最初は、ほとんど手描きに近いラフスケッチをお出しします。S邸に関してはこの段階でかなり思いきった空間構想ができていました。
「確かに、思い切りよく間仕切りががなくて(笑)。窓も多くて、開放感ありすぎ(!?)と、ちょっとは戸惑いました。でも、こういう家を見てみたいと強く思ったんです。ほとんど、このラフ案でOKでした」
さらに、平面図、立体図、断面図、模型などを提示し、立体的なイメージをつかんでいただきます。同時に、コストの概算と工程表を作り。全体の流れを確認していきました。
通常、ここまでの作業は無料でさせていただいています。人生の器となる大切な家づくりのプロセスを、TAO建築設計と「同士」として一緒に歩んでいけるかどうか、この段階でしっかりと見極めていただきたいからです。

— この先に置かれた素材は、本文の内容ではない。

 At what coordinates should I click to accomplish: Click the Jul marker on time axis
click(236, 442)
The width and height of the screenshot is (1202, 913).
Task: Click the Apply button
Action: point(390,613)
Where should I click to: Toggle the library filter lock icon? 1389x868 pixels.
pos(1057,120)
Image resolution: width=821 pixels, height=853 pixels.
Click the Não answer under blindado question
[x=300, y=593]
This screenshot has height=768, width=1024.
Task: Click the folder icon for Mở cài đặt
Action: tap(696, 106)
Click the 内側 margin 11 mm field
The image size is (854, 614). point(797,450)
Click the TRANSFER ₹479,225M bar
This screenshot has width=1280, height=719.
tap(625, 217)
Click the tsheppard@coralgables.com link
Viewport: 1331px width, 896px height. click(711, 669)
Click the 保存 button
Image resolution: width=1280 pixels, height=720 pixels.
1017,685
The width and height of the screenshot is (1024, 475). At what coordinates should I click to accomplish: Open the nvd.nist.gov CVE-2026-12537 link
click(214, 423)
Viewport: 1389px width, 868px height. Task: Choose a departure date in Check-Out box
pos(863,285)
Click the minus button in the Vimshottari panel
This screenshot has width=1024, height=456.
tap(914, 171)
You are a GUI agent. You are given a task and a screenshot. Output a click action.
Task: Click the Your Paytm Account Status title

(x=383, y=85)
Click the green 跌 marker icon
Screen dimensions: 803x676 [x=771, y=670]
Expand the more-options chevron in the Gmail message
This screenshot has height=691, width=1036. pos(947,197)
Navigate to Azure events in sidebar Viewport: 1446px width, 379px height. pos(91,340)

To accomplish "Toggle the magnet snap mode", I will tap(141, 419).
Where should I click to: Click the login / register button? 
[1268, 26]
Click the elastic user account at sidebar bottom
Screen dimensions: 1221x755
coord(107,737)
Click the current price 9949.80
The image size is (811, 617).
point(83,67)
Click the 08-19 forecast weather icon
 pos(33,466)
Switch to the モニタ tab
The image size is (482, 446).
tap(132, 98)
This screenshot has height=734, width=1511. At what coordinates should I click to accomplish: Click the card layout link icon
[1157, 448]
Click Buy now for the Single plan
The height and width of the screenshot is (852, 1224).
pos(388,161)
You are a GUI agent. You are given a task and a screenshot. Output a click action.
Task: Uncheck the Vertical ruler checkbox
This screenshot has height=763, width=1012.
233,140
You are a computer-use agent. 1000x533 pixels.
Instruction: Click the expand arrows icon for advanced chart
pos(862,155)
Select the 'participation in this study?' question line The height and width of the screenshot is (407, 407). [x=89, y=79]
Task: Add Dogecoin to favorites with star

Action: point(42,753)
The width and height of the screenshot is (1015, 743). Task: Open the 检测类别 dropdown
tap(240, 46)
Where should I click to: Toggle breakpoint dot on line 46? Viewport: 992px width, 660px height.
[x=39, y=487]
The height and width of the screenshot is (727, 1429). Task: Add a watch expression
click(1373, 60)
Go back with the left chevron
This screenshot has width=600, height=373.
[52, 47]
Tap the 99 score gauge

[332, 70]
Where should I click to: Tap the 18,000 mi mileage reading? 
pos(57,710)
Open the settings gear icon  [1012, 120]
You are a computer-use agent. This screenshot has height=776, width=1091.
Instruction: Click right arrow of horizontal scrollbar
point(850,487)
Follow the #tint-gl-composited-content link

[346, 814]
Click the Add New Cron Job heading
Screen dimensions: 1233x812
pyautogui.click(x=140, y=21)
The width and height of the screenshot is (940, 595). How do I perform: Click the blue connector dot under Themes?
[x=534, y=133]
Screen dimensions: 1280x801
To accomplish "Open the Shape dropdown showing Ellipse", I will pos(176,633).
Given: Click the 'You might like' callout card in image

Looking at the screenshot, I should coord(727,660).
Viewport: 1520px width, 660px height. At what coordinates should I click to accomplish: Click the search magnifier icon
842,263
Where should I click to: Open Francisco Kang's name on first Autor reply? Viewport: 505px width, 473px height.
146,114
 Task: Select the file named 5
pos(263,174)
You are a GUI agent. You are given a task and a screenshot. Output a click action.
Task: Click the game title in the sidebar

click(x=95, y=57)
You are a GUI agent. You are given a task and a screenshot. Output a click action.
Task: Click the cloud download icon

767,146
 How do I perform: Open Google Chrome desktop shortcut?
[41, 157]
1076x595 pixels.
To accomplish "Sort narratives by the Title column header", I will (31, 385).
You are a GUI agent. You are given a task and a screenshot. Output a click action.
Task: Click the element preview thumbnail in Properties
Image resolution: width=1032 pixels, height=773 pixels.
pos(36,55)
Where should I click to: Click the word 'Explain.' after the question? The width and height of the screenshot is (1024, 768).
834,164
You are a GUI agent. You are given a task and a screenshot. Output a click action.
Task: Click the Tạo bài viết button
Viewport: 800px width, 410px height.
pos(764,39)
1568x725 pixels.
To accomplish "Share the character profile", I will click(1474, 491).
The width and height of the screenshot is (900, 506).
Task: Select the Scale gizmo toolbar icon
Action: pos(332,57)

「具体的になればなるほど、期待感と現実的な問題が絡み合うものですよね。希望とコストは常に一体ですから。でも、たぶん川村さんならば一緒に考え、最良のアドバイスをしてくれるだろうと信頼できました」と、S夫妻は判断してくださいました。
そして、正式契約へ、いよいよ家づくりが本格的にスタートします。
2週間に1度くらいのペースで打ち合わせを続けながら、細部を詰めていきます。
模型屋イメージ写真、サンプルなどを使い、その空間の中で生活しているシーンをなるべく具体的に思い描いていただきながら、1冊の設計図書(仕様書・意匠図・構造図・設備図等での工事の方針・内容を伝える図画)に「まとめていく作業です。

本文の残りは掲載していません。